Frequently Asked Questions
Frequently asked questions
Once we decide to work together, usually after a 15-20 mins consultation, the intake and consent forms will be electronically sent to you to fill out, sign and then send back to me. The forms will be reviewed prior to your meeting to ensure we are able to get a full picture.
It’s extremely important that you read all the informed consent carefully and write down any questions you may need answered at the intake.
Coming to your first meeting prepared to talk not only about your child’s issues but also about their background, what they were like before you became concerned, key stressors or events that may have triggered a change, and what your priorities are for treatment.
“It’s helpful if you can explain what you’ve already tried, what has worked and what hasn’t,” The more context you provide, the better. Information from schools can also be valuable, and I can guide you on ways to request it without disclosing why it is needed.
It is recommended at this initial intake session to book six-eight weekly consecutive sessions to start, which will then be followed up by another parent session.
It is very important to find the right therapist. The relationship between the therapist and client is one of the most important predictors of success. You can encourage your child to try a few sessions before deciding if the fit is right or not. Youth and/or parents should discuss concerns about the therapy with the therapist as a first step. If it really doesn’t seem like it will work out, then look for another option, but don’t give up on therapy.

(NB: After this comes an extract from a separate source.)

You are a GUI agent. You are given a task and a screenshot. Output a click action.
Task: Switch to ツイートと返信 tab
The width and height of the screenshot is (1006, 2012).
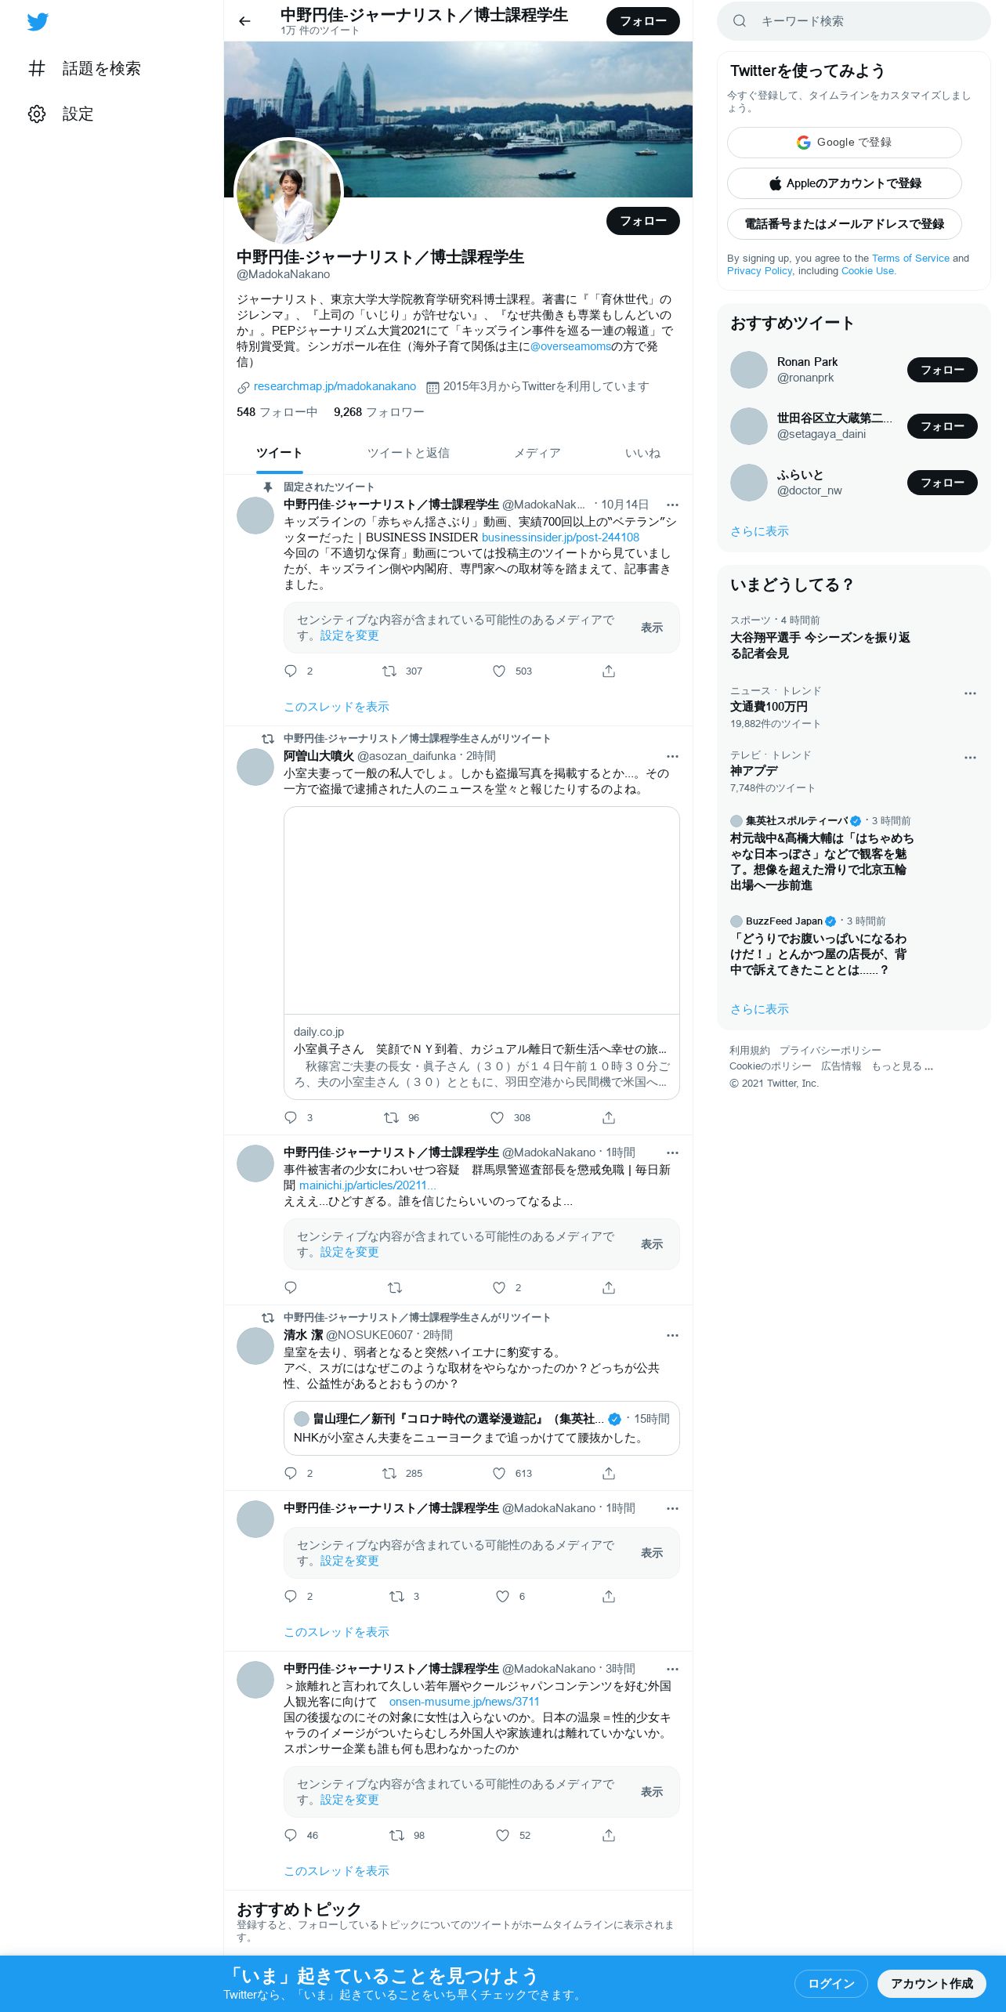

Once your child is engaged in the therapy process there can be some indicators that therapy is working
Your child mentions or talks about their therapist Referencing their therapist while outside of sessions means that they are continuing to internalize and consider the work and expression of self they had with their therapist in their daily life.
The therapist is an excellent communicator, includes you in the process where important and can provide general updates.
With kids, client-therapist confidentiality is essential. Kids must trust they can talk openly with their therapists without a parent knowing every detail, aside from emergency threats or situations. But that doesn’t mean the therapist should never include you in the process.
An effective therapist will initiate check-ins and meetings with you, especially if you have young children, to gather more information about what’s been going on in your child’s life outside of therapy, the progress they seem to be making, and whether the process is working well for everyone involved. If they aren’t, you can ask for and reasonably expect this from your child’s therapist.
We would all like to have an answer for these questions, but everybody is unique. Each therapy is different and is adapted to help the individual and their family. If you have tried one type of therapy and have not seen any progress after 3 or 4 months, you might want to see if another type of therapy helps. Always talk with the therapist about your concerns and include (where relevant) your child’s opinion on whether therapy is helpful. Sometimes changes within your child are not obvious to others, even to parents
One of the most challenging things therapists see parents struggle with is the idea that their trauma and stress could impact their child. This could be experienced as intergenerational trauma, having experienced attachment and childhood trauma, or systematic issues that have led to chronic stress. It can also be parental trauma, medical interventions, or family conflict. I use specialized EMDR protocol and Expressive Arts with clients, families and parents.
EMDR (Eye Movement Desensitization and Reprocessing): is based on Francine Shapiro’s adaptive information processing (AIP) model and is effective for resolving symptoms caused by disturbing, difficult, or frightening life experiences. EMDR helps process the troubling thoughts, feelings, and sensations that are disrupting daily functioning.
You may notice that therapy is working when you notice progress toward your goals, improved emotions, behaviors, and relationships, and feel supported by your therapist.
At the beginning of therapy, you and your therapist will likely set some goals (e.g., reducing anxiety, improving relationships, building nervous system awareness/self-regulation and healing from past trauma/parenting triggers). Then, together, you both will regularly assess whether you're making progress toward these goals with questions, such as
Are you noticing changes in your behavior, thoughts, or emotions?”, “Are you handling stress better?”, “Are your relationships improving?”, “Do you find it easier to manage emotions or challenging situations?”.
Also, actively engaging in sessions and applying what you learn can enhance the process.
Progress may take time, so be patient and open to discussing your concerns or feedback with your therapist.